SUPPLIED TEXT →
begin

Web voices on Police and Crime Commissioners’ Elections

(These excellent comments were collected from different sources and I have deliberately made them anonymous)

No-one wanted this change… The original system wasn’t broken. So why did they impose it on us?  Waste of time and money. I predict the demise of the new system before the 4 years are up.

The police authorities already had democratically elected councillors, magistrates and independent members to oversee the police service.

We now have a system imposed on us which will be impossible to work…. Mrs X phones her local councillor at 11pm to complain about yobs in her street.  Councillor says “nothing to do with me, contact your PCC.”  PCC says “that’s an operational matter, contact the chief constable.”  Chief Constable says “I am following the policy set for me by concentrating on drugs in another area.”  Everyone points at someone else!

All public services are suffering budget cuts, so how will a police commissioner change anything? They might be able to re-arrange the deckchairs, but they won’t alter the course of the ship.

Thursday was NOT the dismal day for democracy…. Democracy is a process which needs involvement – association with, belief in, and collusion with – with government. Participation is the evidence that it is working well…. Where each participant has no belief in the process, and people feel estranged from the choices being offered to them, then terrible things happen, such as we have seen today…..Each “disaster” can be explained in at least two ways, and the ‘political class’ – an entity which is more like the old phrase, ‘the establishment’ or ‘the powerful’ or ‘our rulers’ – should be looking at themselves for the explanation, rather than assuming that ‘the people’ are remiss…..We the people, the workers and the tax-payers are getting very annoyed with always being the first-call for blame. The capitalist crisis was not our fault, that Labour is still tory-light is not our fault, and that an arrogant and conceited coalition thinks we should be pleased to have our police politicised through PCC elections is not our fault either. We just say no…..

The first PCC elections generating lower than 15% turnout is largely down to the fact that few people want their police to be politicised by ideological anti-state rightwingers who do not realise that this step reduces the effective accountability of the police.

It seems to me self-evident that people hate this government in huge numbers. In the past, this hatred would have manifested itself in overwhelming support for the Labour Party, but what we see instead is, at best, lukewarm support for them. Yes, Tory-lite policies are ahead in the opinion polls, but this reflects only the ‘get these Tory bastards out at any cost’ feeling among the majority of the electorate.

end

ENTRIES SUPPLIED →
begin

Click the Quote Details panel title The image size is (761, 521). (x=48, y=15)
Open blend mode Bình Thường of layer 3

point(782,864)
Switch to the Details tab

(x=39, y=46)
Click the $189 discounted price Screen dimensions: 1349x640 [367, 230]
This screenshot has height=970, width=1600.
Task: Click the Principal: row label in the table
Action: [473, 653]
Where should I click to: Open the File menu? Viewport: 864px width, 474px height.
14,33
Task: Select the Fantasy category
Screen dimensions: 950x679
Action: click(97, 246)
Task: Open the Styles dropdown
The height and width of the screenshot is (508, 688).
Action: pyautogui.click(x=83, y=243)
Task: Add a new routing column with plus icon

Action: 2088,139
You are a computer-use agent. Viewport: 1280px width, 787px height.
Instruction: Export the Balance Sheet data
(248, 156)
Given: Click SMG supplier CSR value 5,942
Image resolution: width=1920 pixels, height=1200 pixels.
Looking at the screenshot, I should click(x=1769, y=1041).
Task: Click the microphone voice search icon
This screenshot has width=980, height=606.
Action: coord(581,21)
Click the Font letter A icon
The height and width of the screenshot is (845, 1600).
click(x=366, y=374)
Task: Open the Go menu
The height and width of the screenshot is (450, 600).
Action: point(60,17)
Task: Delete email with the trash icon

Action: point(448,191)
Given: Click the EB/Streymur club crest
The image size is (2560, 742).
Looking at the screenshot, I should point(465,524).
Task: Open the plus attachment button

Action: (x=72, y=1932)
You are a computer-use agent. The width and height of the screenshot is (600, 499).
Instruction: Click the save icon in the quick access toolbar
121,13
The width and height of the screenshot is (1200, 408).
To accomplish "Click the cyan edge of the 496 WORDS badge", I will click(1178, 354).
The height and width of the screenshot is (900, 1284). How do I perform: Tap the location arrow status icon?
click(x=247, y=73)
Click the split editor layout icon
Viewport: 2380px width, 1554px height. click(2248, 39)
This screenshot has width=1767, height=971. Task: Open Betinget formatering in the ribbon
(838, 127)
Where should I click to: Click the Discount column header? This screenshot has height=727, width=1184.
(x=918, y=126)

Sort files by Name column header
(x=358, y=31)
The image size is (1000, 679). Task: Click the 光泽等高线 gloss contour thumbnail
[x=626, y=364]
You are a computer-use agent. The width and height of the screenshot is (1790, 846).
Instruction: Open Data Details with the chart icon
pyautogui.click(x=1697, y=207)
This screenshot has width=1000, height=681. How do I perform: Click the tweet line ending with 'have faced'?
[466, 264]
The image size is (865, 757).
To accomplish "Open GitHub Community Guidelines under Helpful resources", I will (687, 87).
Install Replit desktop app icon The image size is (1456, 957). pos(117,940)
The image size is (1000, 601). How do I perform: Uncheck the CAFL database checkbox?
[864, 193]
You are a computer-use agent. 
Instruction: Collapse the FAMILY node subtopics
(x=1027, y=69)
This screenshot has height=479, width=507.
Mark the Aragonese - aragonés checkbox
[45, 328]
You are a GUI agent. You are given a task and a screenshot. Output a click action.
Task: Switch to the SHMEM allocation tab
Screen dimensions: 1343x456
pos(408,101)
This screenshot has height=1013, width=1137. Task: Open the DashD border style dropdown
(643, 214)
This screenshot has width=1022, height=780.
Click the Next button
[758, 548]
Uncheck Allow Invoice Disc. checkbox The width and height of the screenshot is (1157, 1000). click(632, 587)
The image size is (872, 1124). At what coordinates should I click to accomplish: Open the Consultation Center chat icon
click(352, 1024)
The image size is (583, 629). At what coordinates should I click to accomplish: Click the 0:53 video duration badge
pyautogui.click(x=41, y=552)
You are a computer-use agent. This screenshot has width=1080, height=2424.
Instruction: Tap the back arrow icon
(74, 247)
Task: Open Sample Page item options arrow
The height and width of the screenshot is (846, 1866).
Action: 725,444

end

TASK OBJECTIVE → In the comments on Police and Crime Commissioners' elections, what turnout is given for the first PCC elections?

OUTPUT FOR THIS TASK → Lower than 15%.